The man’s offer to supply Adele Miller with proofs of her new identity was another big question mark in the case. Did he have such proofs? And where could he have gotten them unless he was acting for the real sister? But if he was, then why did they need Adele? Why didn’t the real Adele just come forth and make herself known?

Of course a clever man with money who knew the story could have bought forged evidence good enough to have fooled most people.

Why then offer it to Adele Miller? Apparently the man didn’t know how vulnerable her past police record made the beauty operator.

He didn’t think Adele knew anything about Ellen’s will leaving the whole fortune to her missing sister. Adele was thinking in terms of a gift to the sister or a price to be paid for information, perhaps even of future possibilities for some very lucrative blackmail.

It was a very tangled web that had been spun about Ellen Barker — and now about Mike Shayne himself.

Shayne drove straight across the Julia Tuttle Causeway to Miami Beach and then to the Barker mansion. The front door was closed and bolted and Ellen Barker and Tim Rourke both came to the door to let him in.

Shayne had decided not to tell Ellen Barker what he had learned until the next morning. Time enough then to upset her with his news. In the meantime he wanted her to get a good night’s rest. She would probably need it, the way things were shaping up.

Lucy Hamilton went up to share the big bedroom and the kingsized four poster bed with Ellen Barker. Lucy saw to it that doors and windows were securely locked. She knew that one or both of the men would be awake and alert during the balance of the night.

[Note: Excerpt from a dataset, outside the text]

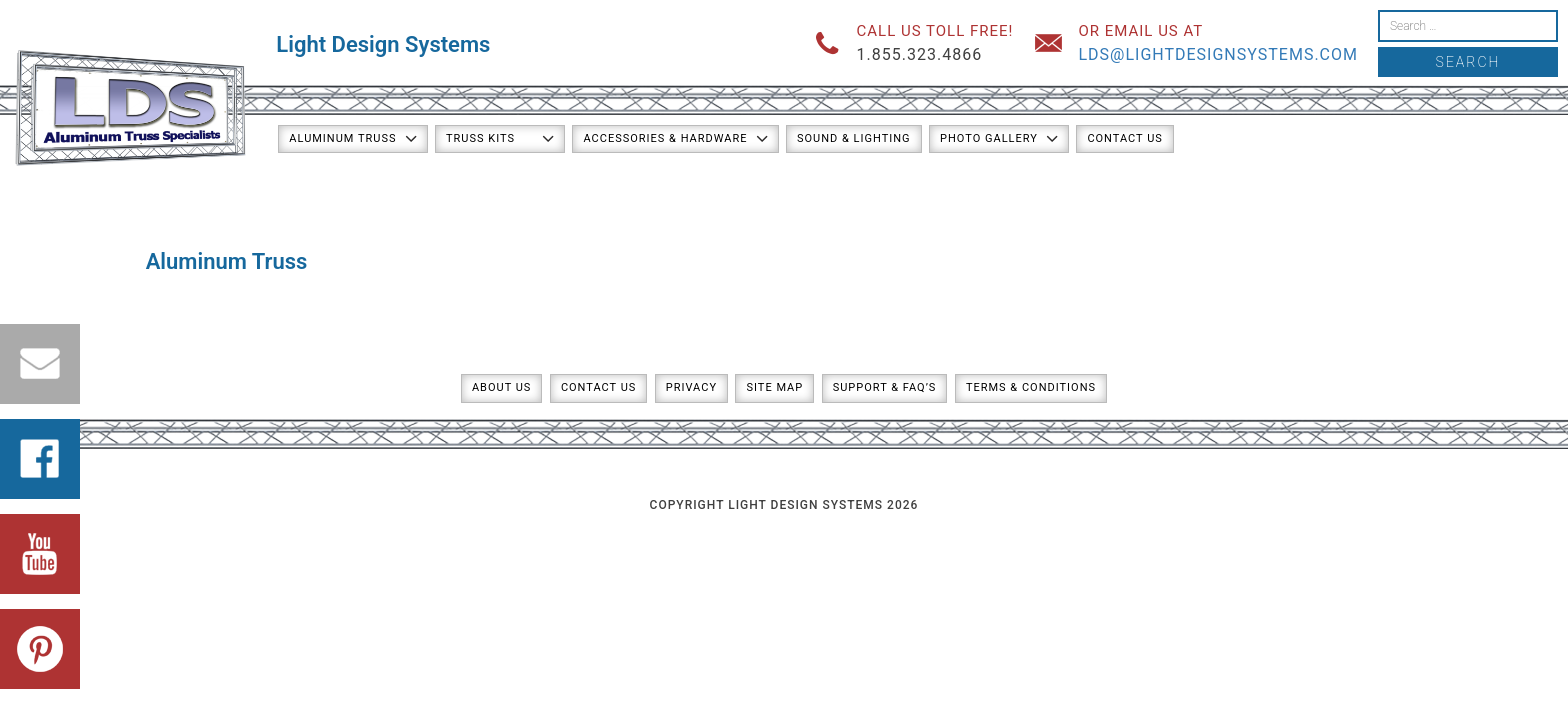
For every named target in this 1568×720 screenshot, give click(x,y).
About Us (501, 387)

Both women were soon asleep.

Downstairs in the study Tim Rourke and Mike Shayne sat over a bottle of the best imported French brandy. Now that the women were safely out of earshot Shayne told his friend everything that had happened that evening.

Rourke was smart enough to catch the implications behind the facts.

“After that grenade business I knew Ellen was in danger right enough,” the lanky news ace said, “but I thought it was simply a jealous sister. I was half ready to believe the whole thing might be just to scare her, like you said that grenade might be. But now—”

“Pass me over that brandy,” Shayne said. “Yes, now it begins to look like a professional job. It’s no longer an angry woman but somebody who can and will plan things out. The motive has to be different than jealousy or revenge.”

“The big motive,” Rourke agreed, “to be specific, is a handful of millions of dollars. To a planner and a schemer on that scale it makes a motive worth killing for.”

“Yes, it does,” Shayne said, “and I think he or she has already killed for it once tonight. I don’t think that poor slob who tried to jump me was run down by accident. I think somebody figured he knew too much and saw a chance to knock him off without any fuss and without it looking like murder.”

“Or he could have been trying for you, maestro.”

“Maybe when he started the car. That is when he saw me come out the door of the apartment house. Then rumdum jumped me and the driver of the car must have seen that too. He came right on and picked off the guy in the street. If he’d wanted me most, he could have hit me, but he’d have to swerve the little car up onto the sidewalk. There wasn’t any swerve. He hit the man he wanted.”

“You say ‘he’,” Rourke said. “Did you see the driver?”

“No I didn’t, and it could have been a woman. Could even be the missing sister. However, I think it was a man. The only one I’m sure it wasn’t is Adele. I left her upstairs.”

“Speaking of Adele,” Rourke said. “Isn’t she likely to be the next one they go for?”

“Sure she is, but if I warn her she’s likely to jump the county, and she knows things I need to know. I can’t be over there to watch after her and here guarding Ellen Barker at the same time, and Ellen’s my client. I’m going to have to bet Adele is smart enough to keep herself alive for a while longer without any help.”